Work order 1: According to the meteorite impact passage, what is the approximate average density of basalt?
Work order 2: Rewrite the part of the meteorite impact passage that begins at the words "A sphere has" and stops after "space rocks go.", replacing "space rocks" with "meteoroids".

Reading passage:
A sphere has an enclosed volume of $ \frac{4}{3} \pi r^3 $. For a 1 m (a little over three feet) diameter sphere this becomes 0.52 m$^3$. (You can see intuitively that this is the right order of magnitude as the enclosed volume of a sphere is a fair bit smaller than the enclosed volume of the smallest cube that can fully contain the sphere.) Meteorites of course aren't perfect spheres, but to a first order approximation, this works.

Basalt is pretty typical as far as space rocks go, and has an average density of about 2.99 Mg/m$^3$. Thus our sphere has a mass of $ 2.99 \times 0.52 $ Mg or 1,566 kg. Heavy in human terms, but still fairly lightweight as far as above-pebble-sized space rocks go.

Ignoring the atmosphere, an incoming mass will be accelerated roughly to the planet's escape velocity. Earth's escape velocity is about 11.2 km/s. Because the appreciable atmosphere is only a few tens of kilometers thick, the meteorite won't have time to be slowed down appreciably, particularly if on a direct, head-on impact trajectory. (A gracing impact would be different, but the head-on impact is the worst case scenario as far as collision energy is concerned. The absolute worst case would be a head-on retrograde impact, which would effectively add the orbital velocity kinetic energy of the planet and the kinetic energy of the impactor, as velocities are always relative each other. For a retrograde impact, however, you have to figure out how the rock ended up in a retrograde orbit in the first place.)

Ignoring relativistic effects, the kinetic energy of a rigid object is equal to $ \frac{1}{2} mv^2 $. When mass ($m$) is measured in kg and speed (velocity, $v$) in m/s, the resultant value is in joules. The kinetic energy of our impactor is about 98 GJ if it hits Earth in such a way that we can ignore Earth's orbital velocity; say, from straight above one of the poles. Your planet will probably have a different mass and thus a different escape velocity, so you should adjust accordingly.

To put the number 98 GJ in perspective, Wolfram Alpha provides some nice order-of-magnitude comparisons. For example, it is about 27,300 kWh (on the order of what you need to heat two houses for a year in a northernly climate) or the energy obtained by total fission of about 1.2 grams of uranium-235. In other words, a perhaps surprisingly small amount of energy.

Such an impact will pretty obviously have significant local consequences, but the global or even regional consequences should be small especially as this presumably doesn't happen every day. Overall, life should have little difficulty coping with this, but some particular evolutionary strategies are likely to be heavily selected against, such as...

Keep in mind that if your planet is Earth-like, then most of it (in the case of Earth, about 2/3) is covered by water. A water impact near land might make things unpleasant for beings living near the coastline, but if your planet suffers regularly from this, then the resulting selection pressure will pretty quickly cause those beings to move inland.

Recorded data:
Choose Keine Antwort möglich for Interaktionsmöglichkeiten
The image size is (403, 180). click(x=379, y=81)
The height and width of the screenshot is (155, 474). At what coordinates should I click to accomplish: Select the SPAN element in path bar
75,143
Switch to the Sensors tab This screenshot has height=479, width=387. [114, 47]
...
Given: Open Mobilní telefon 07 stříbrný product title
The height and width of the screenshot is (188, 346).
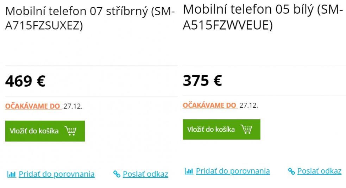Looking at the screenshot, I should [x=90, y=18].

Written reply 1: About 2.99 Mg/m³.

Written reply 2:
A sphere has an enclosed volume of $ \frac{4}{3} \pi r^3 $. For a 1 m (a little over three feet) diameter sphere this becomes 0.52 m$^3$. (You can see intuitively that this is the right order of magnitude as the enclosed volume of a sphere is a fair bit smaller than the enclosed volume of the smallest cube that can fully contain the sphere.) Meteorites of course aren't perfect spheres, but to a first order approximation, this works.

Basalt is pretty typical as far as meteoroids go, and has an average density of about 2.99 Mg/m$^3$. Thus our sphere has a mass of $ 2.99 \times 0.52 $ Mg or 1,566 kg. Heavy in human terms, but still fairly lightweight as far as above-pebble-sized meteoroids go.